The three math specialists split their time across 10 of the district’s 14 Title I schools and use data to anchor their weekly meetings with grade-level teams. The specialists sit with teachers, reviewing data to create small groups of students with similar needs and prepare the next week’s lessons. Principals support this work and ensure follow-through. In between, there are lots of online group chats to help teachers resolve instructional issues big and small. In 2017, they also began analyzing the released student examples of the hardest test questions from PARCC. For the current school year, the districtwide focus is on reasoning and modeling because their PARCC scores were low in these areas. According to Jamie Clark, one of the specialists, they use the items to discuss specific students in depth.

The specialists don’t have an observation tool for evaluating how well math is being taught (such as Harvard University’s Mathematical Quality of Instruction) and lack formal authority to evaluate teachers, but they prefer it this way. This, said Clark, allows them to go into classrooms to offer feedback when a teacher wants it. Research by Mary Kennedy of Michigan State University finds that this approach — coaches collaborating with teachers on planning lessons and developing strategies for struggling students — is more effective than having the power to evaluate.

A final important factor is extra time. Allegany elementary schools allocate nearly an hour and a half each day for math, which gives plenty of opportunity for full-class and small-group work as well as independent time.

A recent analysis by Eric Hanushek and Paul Peterson found that in American schools, the achievement gap has stubbornly persisted for the past 50 years. But Allegany, a district with 61 percent of students receiving free or reduced-price school lunch, performs just as well as Maryland schools with 20 percent fewer students in poverty. The district is outperforming its predicted achievement by 17 percentage points.

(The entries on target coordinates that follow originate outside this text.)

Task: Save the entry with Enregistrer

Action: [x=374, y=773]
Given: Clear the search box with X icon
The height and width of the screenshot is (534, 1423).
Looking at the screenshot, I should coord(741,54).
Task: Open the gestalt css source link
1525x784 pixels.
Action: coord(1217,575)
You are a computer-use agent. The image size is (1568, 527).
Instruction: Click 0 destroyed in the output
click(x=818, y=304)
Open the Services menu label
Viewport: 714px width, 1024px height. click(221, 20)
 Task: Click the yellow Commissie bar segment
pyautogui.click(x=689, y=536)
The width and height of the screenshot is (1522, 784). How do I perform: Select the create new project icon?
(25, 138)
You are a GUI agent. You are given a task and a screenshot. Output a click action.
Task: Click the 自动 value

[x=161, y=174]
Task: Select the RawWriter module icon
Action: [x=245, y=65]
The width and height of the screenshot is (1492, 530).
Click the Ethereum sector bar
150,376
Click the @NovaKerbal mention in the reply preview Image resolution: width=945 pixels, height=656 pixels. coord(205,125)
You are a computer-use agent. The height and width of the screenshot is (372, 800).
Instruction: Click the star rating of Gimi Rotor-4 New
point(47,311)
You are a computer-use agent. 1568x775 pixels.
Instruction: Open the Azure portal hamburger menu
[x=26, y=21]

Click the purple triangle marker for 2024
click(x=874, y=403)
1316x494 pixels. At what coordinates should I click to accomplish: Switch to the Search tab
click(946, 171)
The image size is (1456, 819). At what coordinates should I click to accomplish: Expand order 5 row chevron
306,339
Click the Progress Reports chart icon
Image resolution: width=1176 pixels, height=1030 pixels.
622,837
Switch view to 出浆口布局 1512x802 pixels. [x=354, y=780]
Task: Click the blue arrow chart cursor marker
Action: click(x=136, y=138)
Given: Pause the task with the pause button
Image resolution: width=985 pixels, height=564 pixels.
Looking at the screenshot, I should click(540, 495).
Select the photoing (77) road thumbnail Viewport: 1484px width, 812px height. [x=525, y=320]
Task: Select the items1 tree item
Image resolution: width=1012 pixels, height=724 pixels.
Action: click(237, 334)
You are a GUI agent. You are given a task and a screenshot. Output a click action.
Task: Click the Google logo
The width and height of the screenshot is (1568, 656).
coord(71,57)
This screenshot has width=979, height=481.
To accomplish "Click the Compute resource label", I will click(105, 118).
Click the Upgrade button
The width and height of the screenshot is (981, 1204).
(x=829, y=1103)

Allegany is closing the gap by having a coherent vision for math instruction — a common set of curriculum units, anchored by more conceptual teaching, integrated with assessments, data analysis and frequent learning opportunities for teachers, led by the math specialists.

“We want teachers to focus on things in their control,” said McGowan. “We want to move forward every year. We have 14 elementary schools, and they’re not all beating the odds. We’re not satisfied.”

David Wakelyn is founding partner at Union Square Learning.